5. Onuchic, J. N., Luthey-Schulten, Z., & Wolynes, P. G. (1997). Annual review of physical chemistry, 48(1), 545-600.
• I don't see how the papers you reference and then show pictures tell us anything about how quantum mechanics influences protein folding. First folding is not ' a chemical reaction' in the normal sense of the word and there seems no reason why the Arrhenius equation would describe such a complex process. It is observed in numerous simple reactions A+B->C etc. where one barrier is crossed from reactants to products. But proteins are much more complex and many barriers are involved between the many unfolded states and folded protein. Arrhenius does not work, it should not, its not applicable. – porphyrin Jun 19 '16 at 11:36
• The comment you make about proteins searching configuration space and never finding the folded state as this takes too long is called the Leventhal paradox. It means that, since proteins can fold spontaneously after being unfolded, folding must be a co-operative process. – porphyrin Jun 19 '16 at 11:40
• @porphyrin They tell you how quantum mechanics could potentially be involved because someone made a purely quantum mechanical model for protein folding (solid lines) and compared with actual experimental rate data and found quite impressive agreement. And clearly the Arrhenius equation does sometimes apply because many of those unfolding plots are nearly linear. I believe that it works because all you're comparing is the initial and final state, so they're being intentionally naive about what happens in the middle, so one should still expect Arrhenius behavior. – jheindel Jun 19 '16 at 16:56
• And also protein folding as far as considering it a chemical reaction is nothing but very complicated isomerization. And isomerization is definitely a chemical reaction. – jheindel Jun 19 '16 at 16:59
• Hi jheidel, I looked at your reference 1, it describes non-arrhenius behaviour of the Lysozyme. The fits to the data come not from any quantum calculation but initially from normal (phenomenological) chemical kinetics equations (their eqn. 1) which leads to their eqn. 7. They use the Arrhenius/Eyring equation on the way to this result. They fit the data by varying several parameters unit a fit is found, not from any QM calculation. The Arrhenius equation is not based on quantum mechanics per se but is based on the Boltzmann equation and classical thermodynamics. It was developed before QM. – porphyrin Jun 19 '16 at 21:03

Yes it is true that protein folding takes a long time compared to bond vibrations (few femtosecond) or rotations of a amino acid (picoseconds to nanoseconds) and for small proteins can take of the order of a few tens of nanoseconds. Typically proteins with many amino acid residues, say 100, this time can reach to microseconds and seconds and in fact cannot be characterised by a single lifetime but a range of these.

As to quantum mechanics, I would reiterate other answers in that as far as we know quantum mechanics describes the world we observe, but it does not mean that every thing has to be analysed using QM in order to make sense of it. Having said that, in proteins the place where classical behaviour breaks down is always to be found in tunnelling, which the H atom in hydrogen bonds does. So in the sense I think you mean, hydrogen bonding is the place where it is most apparent.

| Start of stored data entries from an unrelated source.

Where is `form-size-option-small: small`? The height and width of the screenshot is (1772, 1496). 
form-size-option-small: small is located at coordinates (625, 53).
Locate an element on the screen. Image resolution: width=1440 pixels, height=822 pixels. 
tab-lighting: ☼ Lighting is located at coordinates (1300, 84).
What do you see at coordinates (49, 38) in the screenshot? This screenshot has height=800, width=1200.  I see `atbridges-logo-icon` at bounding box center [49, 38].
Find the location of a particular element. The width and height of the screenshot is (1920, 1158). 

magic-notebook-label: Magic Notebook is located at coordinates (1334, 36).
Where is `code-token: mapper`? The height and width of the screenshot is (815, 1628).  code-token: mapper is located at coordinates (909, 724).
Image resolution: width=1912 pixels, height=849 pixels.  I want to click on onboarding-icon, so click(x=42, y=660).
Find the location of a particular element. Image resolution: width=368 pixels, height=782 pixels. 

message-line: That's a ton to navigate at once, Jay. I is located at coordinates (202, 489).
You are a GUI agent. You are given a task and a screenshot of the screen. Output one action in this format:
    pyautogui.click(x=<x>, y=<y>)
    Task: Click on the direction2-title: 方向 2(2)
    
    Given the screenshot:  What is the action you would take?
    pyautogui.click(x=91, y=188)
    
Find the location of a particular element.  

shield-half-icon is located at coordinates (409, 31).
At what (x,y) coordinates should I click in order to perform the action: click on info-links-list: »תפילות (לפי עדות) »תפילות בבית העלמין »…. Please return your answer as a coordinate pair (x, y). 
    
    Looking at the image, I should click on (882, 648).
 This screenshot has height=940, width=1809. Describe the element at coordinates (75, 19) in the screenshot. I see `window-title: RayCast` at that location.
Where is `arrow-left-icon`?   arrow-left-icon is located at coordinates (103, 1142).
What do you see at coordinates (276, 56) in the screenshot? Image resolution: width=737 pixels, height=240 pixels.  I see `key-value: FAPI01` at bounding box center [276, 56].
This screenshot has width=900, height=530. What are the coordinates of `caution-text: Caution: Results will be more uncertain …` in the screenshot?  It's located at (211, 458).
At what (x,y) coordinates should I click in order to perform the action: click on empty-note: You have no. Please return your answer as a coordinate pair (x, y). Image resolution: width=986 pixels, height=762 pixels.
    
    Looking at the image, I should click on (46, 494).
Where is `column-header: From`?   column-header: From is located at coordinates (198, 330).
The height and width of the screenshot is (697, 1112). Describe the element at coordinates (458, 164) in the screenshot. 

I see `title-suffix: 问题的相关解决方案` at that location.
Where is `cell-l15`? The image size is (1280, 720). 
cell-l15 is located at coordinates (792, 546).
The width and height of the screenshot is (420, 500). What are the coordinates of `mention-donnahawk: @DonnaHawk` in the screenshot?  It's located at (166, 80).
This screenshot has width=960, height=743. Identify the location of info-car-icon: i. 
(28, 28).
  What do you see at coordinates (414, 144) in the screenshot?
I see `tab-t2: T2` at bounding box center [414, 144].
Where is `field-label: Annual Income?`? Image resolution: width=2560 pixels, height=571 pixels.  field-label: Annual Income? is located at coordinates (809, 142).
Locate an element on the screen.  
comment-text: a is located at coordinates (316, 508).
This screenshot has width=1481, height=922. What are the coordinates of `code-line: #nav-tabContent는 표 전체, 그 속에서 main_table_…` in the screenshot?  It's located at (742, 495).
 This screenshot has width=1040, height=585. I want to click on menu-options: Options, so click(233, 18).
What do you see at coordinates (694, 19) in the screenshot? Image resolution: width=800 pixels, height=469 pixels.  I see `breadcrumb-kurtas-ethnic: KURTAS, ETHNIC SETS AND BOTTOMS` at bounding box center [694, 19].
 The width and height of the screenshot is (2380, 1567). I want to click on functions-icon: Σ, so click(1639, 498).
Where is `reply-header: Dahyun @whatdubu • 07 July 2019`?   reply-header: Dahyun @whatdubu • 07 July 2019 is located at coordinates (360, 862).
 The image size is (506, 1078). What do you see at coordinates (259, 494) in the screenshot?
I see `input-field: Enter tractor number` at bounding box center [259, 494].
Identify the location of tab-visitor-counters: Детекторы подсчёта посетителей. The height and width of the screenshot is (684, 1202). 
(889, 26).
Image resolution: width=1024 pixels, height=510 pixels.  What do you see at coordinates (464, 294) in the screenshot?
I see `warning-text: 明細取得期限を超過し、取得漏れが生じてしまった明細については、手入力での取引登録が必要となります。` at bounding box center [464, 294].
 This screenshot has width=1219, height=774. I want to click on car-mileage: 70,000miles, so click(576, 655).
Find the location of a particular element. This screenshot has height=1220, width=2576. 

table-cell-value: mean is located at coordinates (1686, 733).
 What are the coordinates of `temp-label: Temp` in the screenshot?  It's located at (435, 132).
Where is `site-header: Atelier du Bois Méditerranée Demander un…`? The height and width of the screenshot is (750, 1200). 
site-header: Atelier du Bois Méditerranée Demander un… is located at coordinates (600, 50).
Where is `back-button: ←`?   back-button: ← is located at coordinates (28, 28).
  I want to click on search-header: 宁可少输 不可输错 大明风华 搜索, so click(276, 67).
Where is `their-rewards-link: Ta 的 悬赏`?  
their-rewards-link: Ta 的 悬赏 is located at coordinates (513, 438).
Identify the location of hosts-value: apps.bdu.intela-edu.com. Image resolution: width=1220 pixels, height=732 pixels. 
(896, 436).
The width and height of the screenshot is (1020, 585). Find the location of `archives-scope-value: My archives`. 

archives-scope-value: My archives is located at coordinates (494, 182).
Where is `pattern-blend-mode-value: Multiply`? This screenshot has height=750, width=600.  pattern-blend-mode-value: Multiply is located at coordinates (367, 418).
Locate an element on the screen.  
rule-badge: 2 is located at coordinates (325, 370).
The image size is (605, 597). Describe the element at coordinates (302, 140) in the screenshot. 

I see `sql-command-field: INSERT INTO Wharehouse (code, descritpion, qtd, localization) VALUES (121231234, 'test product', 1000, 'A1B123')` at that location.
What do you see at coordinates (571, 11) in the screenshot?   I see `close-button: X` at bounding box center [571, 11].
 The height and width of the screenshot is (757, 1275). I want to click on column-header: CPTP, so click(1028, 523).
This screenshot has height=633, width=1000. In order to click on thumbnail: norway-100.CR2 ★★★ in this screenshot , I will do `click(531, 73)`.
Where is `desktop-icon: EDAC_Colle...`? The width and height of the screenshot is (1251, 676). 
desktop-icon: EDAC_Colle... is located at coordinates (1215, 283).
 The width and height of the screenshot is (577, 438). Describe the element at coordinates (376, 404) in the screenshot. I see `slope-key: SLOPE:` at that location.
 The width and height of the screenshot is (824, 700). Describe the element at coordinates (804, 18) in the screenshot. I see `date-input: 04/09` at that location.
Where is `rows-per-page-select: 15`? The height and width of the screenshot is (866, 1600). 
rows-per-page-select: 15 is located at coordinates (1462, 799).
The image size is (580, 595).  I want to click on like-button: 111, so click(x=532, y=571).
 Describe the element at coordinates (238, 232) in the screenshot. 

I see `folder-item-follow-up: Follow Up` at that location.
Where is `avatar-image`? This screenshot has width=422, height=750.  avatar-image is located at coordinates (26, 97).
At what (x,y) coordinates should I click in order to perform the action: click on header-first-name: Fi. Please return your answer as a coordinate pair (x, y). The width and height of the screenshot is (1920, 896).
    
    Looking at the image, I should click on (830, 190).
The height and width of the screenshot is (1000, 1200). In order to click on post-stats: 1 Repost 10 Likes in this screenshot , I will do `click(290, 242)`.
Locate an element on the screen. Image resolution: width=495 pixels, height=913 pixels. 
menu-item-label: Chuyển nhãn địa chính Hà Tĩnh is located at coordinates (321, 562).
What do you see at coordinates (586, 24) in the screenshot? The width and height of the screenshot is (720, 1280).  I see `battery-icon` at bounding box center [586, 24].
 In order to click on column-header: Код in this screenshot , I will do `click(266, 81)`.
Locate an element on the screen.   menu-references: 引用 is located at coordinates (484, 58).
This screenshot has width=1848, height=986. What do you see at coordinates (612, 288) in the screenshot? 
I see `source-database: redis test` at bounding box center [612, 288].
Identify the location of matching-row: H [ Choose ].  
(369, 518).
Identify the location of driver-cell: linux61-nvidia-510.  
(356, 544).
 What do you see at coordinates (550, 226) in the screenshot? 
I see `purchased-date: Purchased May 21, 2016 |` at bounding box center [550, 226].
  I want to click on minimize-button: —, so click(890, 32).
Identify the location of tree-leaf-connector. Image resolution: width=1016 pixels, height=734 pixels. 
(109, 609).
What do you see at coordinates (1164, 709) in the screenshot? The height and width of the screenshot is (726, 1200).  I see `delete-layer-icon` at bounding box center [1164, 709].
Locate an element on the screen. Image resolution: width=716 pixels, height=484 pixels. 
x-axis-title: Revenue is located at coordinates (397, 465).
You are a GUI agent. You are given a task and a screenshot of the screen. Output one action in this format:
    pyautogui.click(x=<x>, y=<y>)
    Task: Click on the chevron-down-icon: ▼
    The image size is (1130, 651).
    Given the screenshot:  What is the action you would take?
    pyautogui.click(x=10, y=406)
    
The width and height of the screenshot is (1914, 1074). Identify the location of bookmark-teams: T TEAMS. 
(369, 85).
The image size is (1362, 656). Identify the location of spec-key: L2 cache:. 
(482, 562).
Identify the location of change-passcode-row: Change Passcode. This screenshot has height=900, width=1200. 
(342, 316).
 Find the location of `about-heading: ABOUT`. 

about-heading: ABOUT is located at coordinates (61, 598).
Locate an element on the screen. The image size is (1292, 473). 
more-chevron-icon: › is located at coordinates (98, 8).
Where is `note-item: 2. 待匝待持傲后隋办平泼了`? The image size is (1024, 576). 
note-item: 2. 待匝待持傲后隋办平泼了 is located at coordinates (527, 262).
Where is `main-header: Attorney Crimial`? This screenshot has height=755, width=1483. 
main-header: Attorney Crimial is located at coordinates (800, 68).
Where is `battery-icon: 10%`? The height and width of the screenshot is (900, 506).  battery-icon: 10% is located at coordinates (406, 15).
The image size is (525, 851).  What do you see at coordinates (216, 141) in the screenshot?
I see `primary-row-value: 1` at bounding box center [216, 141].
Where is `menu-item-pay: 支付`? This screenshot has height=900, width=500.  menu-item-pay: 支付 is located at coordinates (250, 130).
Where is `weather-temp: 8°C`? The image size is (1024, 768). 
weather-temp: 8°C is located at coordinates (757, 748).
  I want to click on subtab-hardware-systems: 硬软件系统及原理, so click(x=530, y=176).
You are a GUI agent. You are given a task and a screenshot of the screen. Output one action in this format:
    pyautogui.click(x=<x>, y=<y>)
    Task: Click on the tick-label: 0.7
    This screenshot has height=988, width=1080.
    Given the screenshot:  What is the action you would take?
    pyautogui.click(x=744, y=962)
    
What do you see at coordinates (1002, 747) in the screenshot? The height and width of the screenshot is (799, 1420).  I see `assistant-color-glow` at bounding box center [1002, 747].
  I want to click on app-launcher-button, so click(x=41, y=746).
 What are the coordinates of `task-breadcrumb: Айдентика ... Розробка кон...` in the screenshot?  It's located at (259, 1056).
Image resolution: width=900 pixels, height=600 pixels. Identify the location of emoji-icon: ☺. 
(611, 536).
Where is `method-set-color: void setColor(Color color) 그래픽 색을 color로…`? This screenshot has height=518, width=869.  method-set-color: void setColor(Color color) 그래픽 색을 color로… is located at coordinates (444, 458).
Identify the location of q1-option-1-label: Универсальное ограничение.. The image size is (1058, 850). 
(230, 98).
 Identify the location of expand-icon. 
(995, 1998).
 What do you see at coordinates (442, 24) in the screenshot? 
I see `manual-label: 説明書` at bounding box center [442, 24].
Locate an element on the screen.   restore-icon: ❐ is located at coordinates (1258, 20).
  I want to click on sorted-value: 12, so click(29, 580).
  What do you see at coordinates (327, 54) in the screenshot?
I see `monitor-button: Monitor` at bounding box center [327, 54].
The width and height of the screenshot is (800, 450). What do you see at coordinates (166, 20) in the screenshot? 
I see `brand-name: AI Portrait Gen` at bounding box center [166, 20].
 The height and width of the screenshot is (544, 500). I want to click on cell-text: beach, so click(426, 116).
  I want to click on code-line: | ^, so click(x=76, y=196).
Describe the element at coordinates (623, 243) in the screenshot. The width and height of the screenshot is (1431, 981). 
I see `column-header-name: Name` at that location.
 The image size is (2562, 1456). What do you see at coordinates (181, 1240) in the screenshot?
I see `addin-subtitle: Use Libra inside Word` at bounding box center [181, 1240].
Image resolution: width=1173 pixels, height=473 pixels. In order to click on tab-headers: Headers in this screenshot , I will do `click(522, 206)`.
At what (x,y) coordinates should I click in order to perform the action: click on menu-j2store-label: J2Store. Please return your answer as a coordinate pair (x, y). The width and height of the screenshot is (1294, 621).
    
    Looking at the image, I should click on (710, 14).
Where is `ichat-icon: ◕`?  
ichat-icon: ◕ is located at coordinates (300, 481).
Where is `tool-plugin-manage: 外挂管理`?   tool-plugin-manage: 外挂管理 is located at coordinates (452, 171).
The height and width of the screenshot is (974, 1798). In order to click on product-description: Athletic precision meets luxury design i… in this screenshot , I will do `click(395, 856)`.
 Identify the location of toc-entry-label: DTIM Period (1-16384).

However, experiments suggest that in folding, van-der waals interaction in the normal usage of polarisable electrons, as well as pi-pi interactions play an important part in forming intermediate (temporary, short lived) structures that allow further folding to take place by reducing the configuration space available. They also play a vital part in the final structure.

The pi-pi interaction is quantum in nature and can, for example, be between pi bond electrons in the peptide C=O bond and those in aromatic residues such as tryptophan. We should not also forget that the chemical bond is inherently quantum in nature; bonds would not exist in a classical world.

If you don't restrict yourself to protein folding but to proteins in general then in photosynthesis there is overtly quantum behaviour both in energy transfer and in electron transfer.